TYR TACTICAL CANADA, ULC

TYR TACTICAL CANADA, ULC
Dossier no PR-2016-006

Décision prise
le vendredi 13 mai 2016

Décision rendue
le lundi 16 mai 2016

Motifs rendus
le mercredi 18 mai 2016

TABLE DES MATIÈRES

 

EU ÉGARD À une plainte déposée aux termes du paragraphe 30.11(1) de la Loi sur le Tribunal canadien du commerce extérieur, L.R.C. (1985), ch. 47 (4e suppl.).

PAR

TYR TACTICAL CANADA, ULC

CONTRE

LA GENDARMERIE ROYALE DU CANADA

DÉCISION

Aux termes du paragraphe 30.13(1) de la Loi sur le Tribunal canadien du commerce extérieur, le Tribunal canadien du commerce extérieur décide de ne pas enquêter sur la plainte.

Serge Fréchette
Serge Fréchette
Membre présidant

L’exposé des motifs suivra à une date ultérieure.

EXPOSÉ DES MOTIFS

  1. En vertu du paragraphe 30.11(1) de la Loi sur le Tribunal canadien du commerce extérieur[1], tout fournisseur potentiel peut, sous réserve du Règlement sur les enquêtes du Tribunal canadien du commerce extérieur sur les marchés publics[2], déposer une plainte auprès du Tribunal canadien du commerce extérieur (le Tribunal) concernant la procédure des marchés publics suivie relativement à un contrat spécifique et lui demander d’enquêter sur cette plainte. En vertu du paragraphe 30.13(1) de la Loi sur le TCCE, après avoir jugé la plainte conforme au paragraphe 30.11(2) de la Loi sur le TCCE et sous réserve du Règlement, le Tribunal détermine s’il y a lieu d’enquêter.

● ● ● ● ● ● ●

**Consigne:** Poursuivez la décision du Tribunal canadien du commerce extérieur sur la plainte de TYR Tactical Canada à partir de sa dernière phrase.

**Segment de données:**
● ● ● ● ● ● ●

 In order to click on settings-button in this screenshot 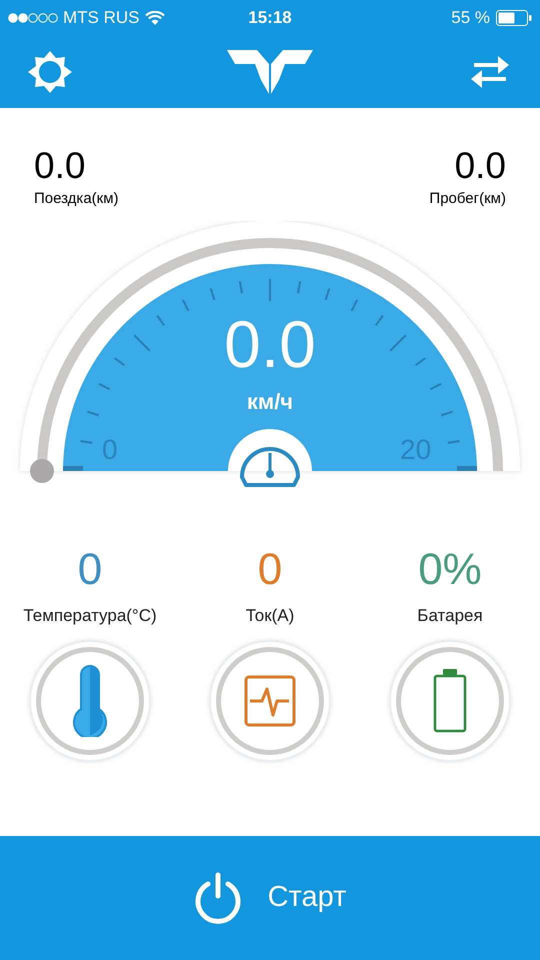, I will do `click(50, 72)`.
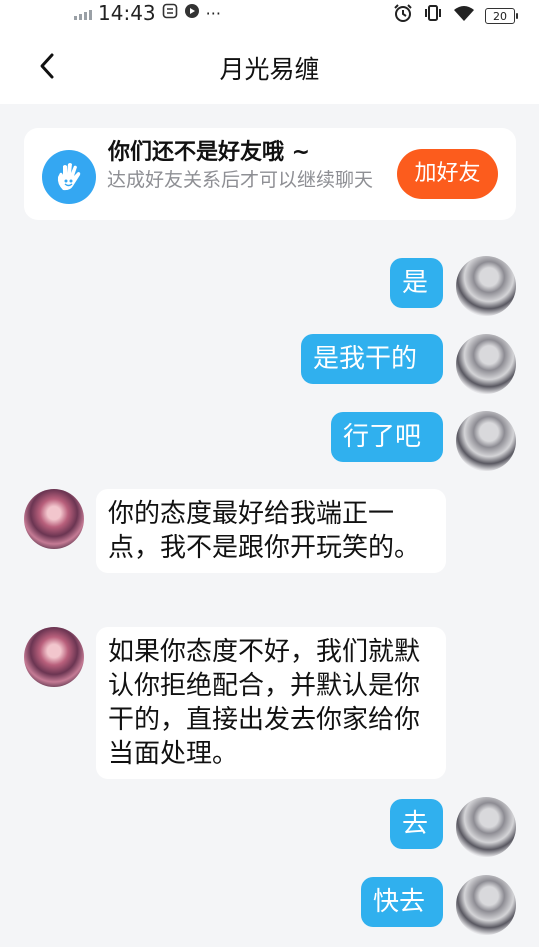 The width and height of the screenshot is (539, 947). What do you see at coordinates (464, 16) in the screenshot?
I see `wifi-icon` at bounding box center [464, 16].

● ● ● ● ● ● ●

**Réponse rédigée:**
RÉSUMÉ DE LA PLAINTE

  1. La présente plainte déposée par TYR Tactical Canada, ULC (TYR) porte sur une demande de propositions (DP) (invitation no M0077-15-I641) émise par la Gendarmerie royale du Canada (GRC) pour l’acquisition de gilets pare-balles. La DP a été émise le 8 avril 2016. La date de clôture a été reportée à deux reprises et l’appel d’offres a pris fin le 6 mai 2016.
  2. TYR a déposé sa plainte auprès du Tribunal le 9 mai 2016.
  3. La plainte de TYR comporte essentiellement trois motifs. Le premier concerne le genre de couture demandé dans la DP. Malgré les exigences énoncées à l’article 4.4.1.1 de la spécification G.S. 1045-177, TYR a émis l’opinion selon laquelle une couture en zigzag dans le bas des panneaux n’était pas nécessaire parce que le tissu qu’elle utilise pour fabriquer les gilets pare-balles ne sont pas effilés.
  4. Le deuxième motif concerne le genre de fil à être utilisé pour confectionner les gilets pare-balles. TYR soutient que la GRC a violé les accords commerciaux en exigeant que les gilets pare-balles soient confectionnés en fil de marque Kevlar® ou Twaron à l’exclusion de tous autres.
  5. Le troisième motif concerne l’allégation de TYR selon laquelle l’exigence de fournir des résultats de test sur cinq ans indiquant la résistance balistique du tissu aramide utilisé dans la confection des gilets pare-balles visait à favoriser le fournisseur titulaire et à entraver la participation d’autres fabricants.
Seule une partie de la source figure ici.